● **Trecho selecionado**:
Duas surpresas marcaram a 28ª edição da Dez Milhas Garoto, na manhã deste domingo (03). A primeira delas veio do céu. A previsão do tempo informava tempo nublado e chuva durante o horário de realização da prova.
Por volta das 6h30, na concentração para a largada na orla da Praia de Camburi, em Vitória, uma nuvem carregada estava estacionada sob o pórtico. No entanto, a medida que os corredores iam se alinhando e aquecendo ela foi se dissipando. Às 7h30, algumas gotinhas chegaram a cair, mas não deu nem pra molhar os corredores que já aguardavam ansiosos pelo sinal sonoro que daria início à maior corrida de rua do Espírito Santo.

Às 7h40, foi dada a largada da Elite Feminina com a capixaba Tiane Marcarini representando o Espírito Santo e abrindo o caminho para as atletas de renome nacional e internacional. Faltava pouco para começarmos a correr. Mesmo sendo a minha sexta participação na Dez Milhas Garoto eu estava ansiosa. Às 8 horas, pontualmente, foi dada a largada. O termômetro marcava 20 graus, o tempo permanecia nublado e a ameaça de chuva foi embora.
Larguei no setor laranja e a caminhada até o pórtico principal foi lenta, mas empolgante pelo calor da torcida nos prédios e nas calçadas. É nesse exato momento que temos a real dimensão do tamanho da Dez Milhas Garoto: 11 mil inscritos!

Um pouquinho mais à frente, tive a companhia de Antonio, 79 anos, por alguns metros (foto abaixo). Natural do Rio Grande do Norte, mora no Rio de Janeiro, e participa da Dez Milhas Garoto há 18 edições. “Já fui tricampeão aqui nos anos de 2003, 2004 e 2005”, disse animado.
Abastecida com a força de vontade dos dois veteranos comecei a subida da Terceira Ponte. Uma leve dor no joelho, que sinto desde a conclusão da Maratona do Rio de Janeiro, parecia querer incomodar. E eu não queria pensar nela ao longo do 1,5km de subida. Naquela altura, o tempo estava abafado e permanecia nublado.

● **Dados extraídos**:
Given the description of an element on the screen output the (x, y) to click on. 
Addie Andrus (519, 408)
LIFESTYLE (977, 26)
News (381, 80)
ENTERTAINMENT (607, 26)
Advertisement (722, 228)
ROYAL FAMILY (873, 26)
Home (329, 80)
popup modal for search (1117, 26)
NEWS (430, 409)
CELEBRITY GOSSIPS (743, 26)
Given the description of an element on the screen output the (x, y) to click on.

● **Instrução 1**: Reescreva em forma de lista o parágrafo do relato sobre a Dez Milhas Garoto que começa com "Às 7h40, foi dada a largada", preservando seus fatos principais.
● **Instrução 2**: Prossiga com o relato sobre a Dez Milhas Garoto a partir da última frase apresentada.

● **Resposta esperada 1**:
- Às 7h40, largou a Elite Feminina. A capixaba Tiane Marcarini representava o Espírito Santo e abria o caminho para atletas de renome nacional e internacional.
- Mesmo sendo a sexta participação de quem narra na Dez Milhas Garoto, havia ansiedade antes da corrida.
- Às 8 horas em ponto, foi dada a largada.
- O termômetro marcava 20 graus, o tempo seguia nublado e a ameaça de chuva foi embora.

● **Resposta esperada 2**:
Consegui fazer toda a subida correndo aumentando um pouquinho o pace para ter um pouquinho mais de conforto. Na descida da Terceira Ponte até chegar à alça, um sol tímido entre nuvens já iluminava o nosso caminho e se misturava ao forte calor da torcida vilavelhense.
Eu me sentia bem para percorrer um dos meus trechos favoritos – da alça até o início da Praia de Itapoã. Sempre que passo por ali me sinto energizada com a alegria dos moradores que deixam as suas casas na manhã de domingo para dar palavras de incentivo a quem está correndo. É comum ouvir “Ano que vem estarei aí”. Saber que a nossa passagem no “quintal” deles é inspiradora, faz todo o esforço valer a pena.
Chegamos à orla de Vila Velha. Esse trecho é sempre duro pra mim. O cansaço bateu! Olhei para o mar e busquei forças na ressaca das ondas fortes que batiam na areia. No posto de hidratação senti que era a hora de dar uma caminhada para consumir a água e um gel de carboidrato com calma. Caminhei por alguns metros e voltei a correr.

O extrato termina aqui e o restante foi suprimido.